Short acting bronchodilator inhalers
An inhaler with a bronchodilator medicine is often prescribed. They relax the muscles in the airways (bronchi) to open them up (dilate) as wide as possible. They include:
- beta agonist inhalers. For example, salbutamol and terbutaline.
- anticholinergic inhalers. For example, ipratropium and oxitropium.
Long acting bronchodilator inhalers
These include the beta agonists called formoterol and salmeterol, and the anticholinergic called tiotropium. They work in a similar way to the short acting inhalers, but each dose lasts at least 12 hours. One may be an option if symptoms remain troublesome despite taking a short acting bronchodilator.
Steroid inhaler
A steroid inhaler may help in addition to a bronchodilator inhaler if you have more severe COPD. Steroids reduce inflammation. There are several brands of steroid inhaler. A steroid inhaler may not have much effect on your 'usual' symptoms, but may help to prevent flare-ups.
Bronchodilator tablets
These contain medicines such as theophylline that 'open the airways'. Side-effects are quite common and inhalers are usually better. However, some people find inhalers difficult to use, and tablets are an alternative. They may also be added in to the above treatments in severe cases.
Steroid tablets
A short course of steroid tablets is sometimes prescribed if you have a bad flare-up of wheeze and breathlessness (often during a chest infection). They help by reducing the extra inflammation in the airways caused by infections. Taking steroid tablets long-term is not advised due to the serious side-effects which can develop.
Mucolytic medicines
A mucolytic medicine such as carbocisteine makes the sputum less thick and easier to cough up. This may also have a knock-on effect of making it less easy for bacteria (bugs) to infect the mucus and cause chest infections. The number of flare-ups of symptoms (exacerbations) tends to be less in people who take a mucolytic. It needs to be taken regularly, and is most likely to help if you have moderate or severe COPD and have frequent or bad flare-ups.
Antibiotics
A short course is often prescribed if you have a chest infection.
Oxygen
This may help some people with severe symptoms.

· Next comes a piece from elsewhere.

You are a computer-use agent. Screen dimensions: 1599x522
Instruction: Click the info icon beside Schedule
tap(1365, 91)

It does not help in all cases. A specialist usually does some breathing tests to assess whether oxygen will help. If found to help, oxygen needs to be taken for at least 15-20 hours a day to be of benefit.
Surgery
This is an option in a very small number of cases. For example, removing a section of lung that has become useless may improve symptoms. Lung transplantation is being studied, but is not a realistic option in most cases.
What can I do to help?
- Get immunised. Two immunisations are advised.

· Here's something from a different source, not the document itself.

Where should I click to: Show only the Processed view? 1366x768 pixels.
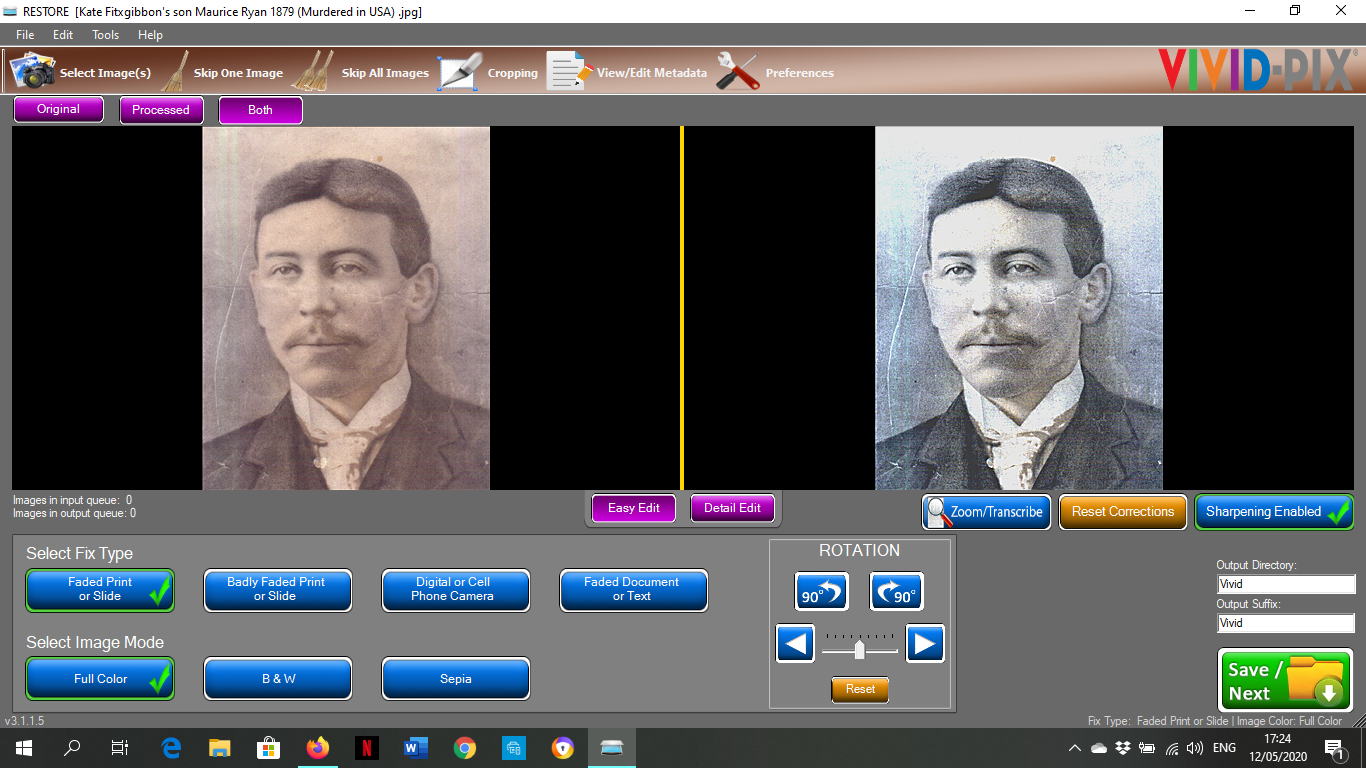pyautogui.click(x=161, y=110)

- A yearly 'flu jab' each autumn protects against possible chest damage from influenza.
- Immunisation against pneumococcus (a bug that can cause serious chest infections). This is a 'one off' injection and not yearly like the 'flu jab'.
- Keep fit. Studies have shown that people with COPD who exercise regularly tend to improve their breathing, ease symptoms, and have a better quality of life. Any regular exercise is good. A daily walk is a good start if you are not used to exercise.

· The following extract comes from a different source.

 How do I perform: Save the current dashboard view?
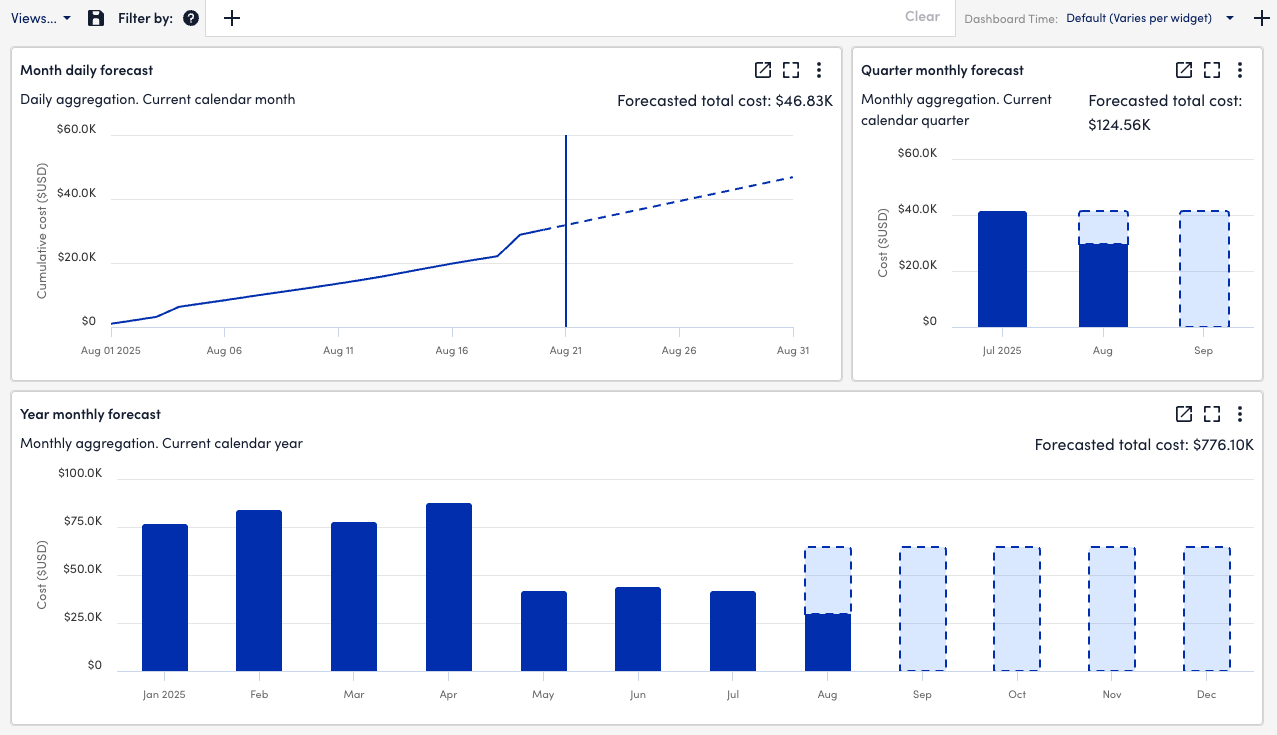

- Lose weight if you are overweight. Carrying extra weight can make breathlessness worse.
- COPD is usually caused by smoking.
- Symptoms usually become worse if you continue to smoke.
- Symptoms are unlikely to get much worse if you stop smoking.
- Treatment with inhalers often eases symptoms, but no treatment can reverse the damage to the airways.
- A flare-up of symptoms, often during a chest infection, may be helped by a short course of steroid tablets and/or antibiotics.